By Sarah K. Marr
Spanning Victorian Oxford to the London of the 1980s, “All the Perverse Angels” is a novel about the nature of loss and the confusion of love, about the stories we are told and the stories we tell ourselves
Monday, 5 June 2017
It was once true, I suppose, that one couldn’t judge a book by its cover: when all the world’s stories were bound in leather or buckram, or some cheaper alternative; plain hues with gold lettering on the spine; the occasional flourish of bevelled edge or debossed curlicue. Here’s a scene from Eliot's The Mill on the Floss of 1860, in which Mr Tulliver has been listening with increasing horror as Maggie, his daughter, describes the contents of her chosen book to Mr Riley:
“Why, what book is it the wench has got hold on?” [Mr. Tulliver] burst out at last.

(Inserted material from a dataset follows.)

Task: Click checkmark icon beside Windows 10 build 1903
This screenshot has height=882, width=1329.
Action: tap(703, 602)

“‘The History of the Devil,’ by Daniel Defoe; not quite the right book for a little girl,” said Mr. Riley. “How came it among your books, Tulliver?”
“Why, it’s one o’ the books I bought at Partridge’s sale. They was all bound alike—it’s a good binding, you see—and I thought they’d be all good books. ... [T]here's a lot more of ’em, sermons mostly I think; but they've all got the same covers... But it seems one mustn’t judge by th’ outside. This is a puzzlin’ world.”

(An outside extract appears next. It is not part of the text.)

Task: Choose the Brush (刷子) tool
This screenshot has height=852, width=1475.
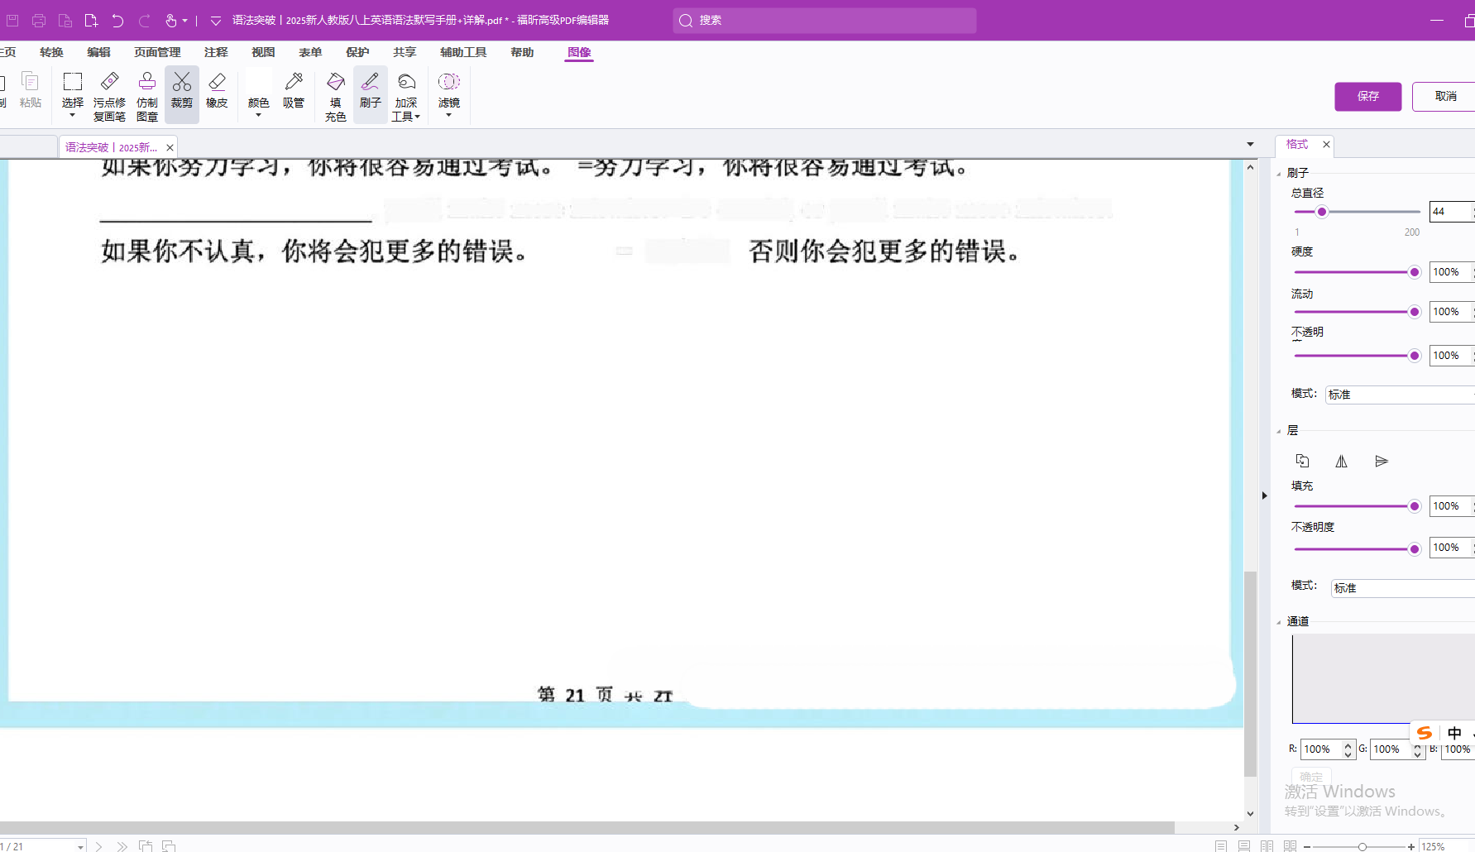Action: click(x=370, y=91)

Those days are gone, and one has only to inspect the shelves of a bookshop to see illustrations and photographs, carefully-selected fonts and hand-crafted lettering, all to entice the potential purchaser.
“Open me,” these books say. “Read me. I shall give you the feeling you get from looking at my cover. I shall answer the questions it raises. I shall tell you a story to meet your expectations. They’re not all good bindings. They’re not all good books. But I, I am just what you need.”

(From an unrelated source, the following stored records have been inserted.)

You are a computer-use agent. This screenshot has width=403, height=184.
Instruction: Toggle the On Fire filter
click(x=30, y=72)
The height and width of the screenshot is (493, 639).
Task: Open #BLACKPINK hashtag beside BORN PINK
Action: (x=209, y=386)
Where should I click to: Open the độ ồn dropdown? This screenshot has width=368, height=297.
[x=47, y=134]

The process started with my preparing a short document. It outlined the general themes of the novel and noted the colours, scenes and imagery which best capture the text. The final few pages were given over to existing illustrations which came to mind when thinking about the design.
After my initial ramblings, the professionals took over. Anna & Unbound’s John Mitchinson created a brief for Mark, who delivered a first-draft sketch of the cover and suggested a suitable illustrator. Last week I visited Unbound’s offices and discussed the draft with Anna. We sent some additional notes to Mark, and a new draft arrived this morning.
We’re almost there. The current draft needs only a few, fine adjustments before it can be sent to the illustrator, who will turn Mark's sketches into the finished cover. When it's ready, you'll be amongst the first to see it.